SEPTIEMBRE - NOVIEMBRE - 2022
Lindsay empieza a buscar ayuda porque siente que su salud mental ese está deteriorando. Lo menciona a sus seres queridos que no se siente como ella misma y la desesperación se apodera de su mente.
16 DE NOVIEMBRE - 2022
Lindsay llega por primera vez a urgencias. Se siente angustiada e inquieta. Las alucinaciones y delirios empiezan a poblar su mente.
5 - 20 DE DICIEMBRE - 2022
Lindsay se comunica con una línea de ayuda, además de los delirios y de las intensas emociones que la embargan, empieza a tener pensamientos suicidas.
20 DE DICIEMBRE 2022
Lindsay se interna de manera voluntaria en una clínica psiquiátrica, pero el personal la rechaza por no estar “enferma” o en estado delirante. Cabe mencionar que todos los médicos que Lindsay ha consultado le han dicho que lo que siente “no es para tanto”.
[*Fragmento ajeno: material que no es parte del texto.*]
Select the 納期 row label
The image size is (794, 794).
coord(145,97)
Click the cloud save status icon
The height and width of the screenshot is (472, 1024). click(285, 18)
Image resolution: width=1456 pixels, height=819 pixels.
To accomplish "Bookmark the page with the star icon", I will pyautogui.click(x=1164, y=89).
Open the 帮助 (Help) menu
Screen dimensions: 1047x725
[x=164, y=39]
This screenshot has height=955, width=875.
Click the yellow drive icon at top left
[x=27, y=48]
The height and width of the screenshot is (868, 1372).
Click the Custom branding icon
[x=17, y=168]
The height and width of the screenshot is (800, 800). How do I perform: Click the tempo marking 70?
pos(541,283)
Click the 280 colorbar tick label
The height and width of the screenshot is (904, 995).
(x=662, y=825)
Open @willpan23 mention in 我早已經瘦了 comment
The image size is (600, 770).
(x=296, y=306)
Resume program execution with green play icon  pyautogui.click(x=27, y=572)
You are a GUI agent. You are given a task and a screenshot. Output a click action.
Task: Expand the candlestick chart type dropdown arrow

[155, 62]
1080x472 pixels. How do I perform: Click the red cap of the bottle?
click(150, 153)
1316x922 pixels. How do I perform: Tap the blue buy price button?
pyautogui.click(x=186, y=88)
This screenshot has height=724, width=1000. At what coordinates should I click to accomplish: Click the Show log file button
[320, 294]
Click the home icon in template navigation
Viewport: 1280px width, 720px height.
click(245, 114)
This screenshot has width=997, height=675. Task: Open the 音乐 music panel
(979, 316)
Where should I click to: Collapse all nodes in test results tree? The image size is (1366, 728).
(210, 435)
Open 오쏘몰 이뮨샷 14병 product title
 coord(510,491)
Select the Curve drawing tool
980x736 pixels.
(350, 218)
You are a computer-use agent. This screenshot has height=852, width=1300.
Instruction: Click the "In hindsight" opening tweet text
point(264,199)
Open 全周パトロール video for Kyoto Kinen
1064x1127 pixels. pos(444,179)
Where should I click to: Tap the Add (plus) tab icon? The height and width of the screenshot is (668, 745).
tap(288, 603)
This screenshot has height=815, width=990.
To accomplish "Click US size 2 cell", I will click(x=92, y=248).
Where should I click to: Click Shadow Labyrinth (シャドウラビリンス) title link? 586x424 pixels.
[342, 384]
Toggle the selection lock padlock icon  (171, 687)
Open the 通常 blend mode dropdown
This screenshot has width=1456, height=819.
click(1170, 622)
FINALES DE DICIEMBRE - 2022
Desde que Lindsay empezó a buscar ayuda le han dado más de 14 medicamentos distintos, una especia de ensayo y error para ver cuál funciona mejor... o cuál la mantiene calmada. (Entre los medicamentos se encuentran: sertralina, prozac, lexapro, effexor, trazodona, mirtazapina, clonazepam, lorazepam, diazepam, quetiapina, olanzapina, haloperidol y litio, todos usados paratratar la depresión severa y la psicosis)
24 DE ENERO DE 2023
En lo que parece ser un buen día para Lindsay, el esposo, Patrick Clancy, sale a buscar la cena; al volver encuentra a Lindsay fuera de la casa (intentó suicidarse saltando de la ventana de un segundo piso) y a sus tres hijos muertos en el sótano.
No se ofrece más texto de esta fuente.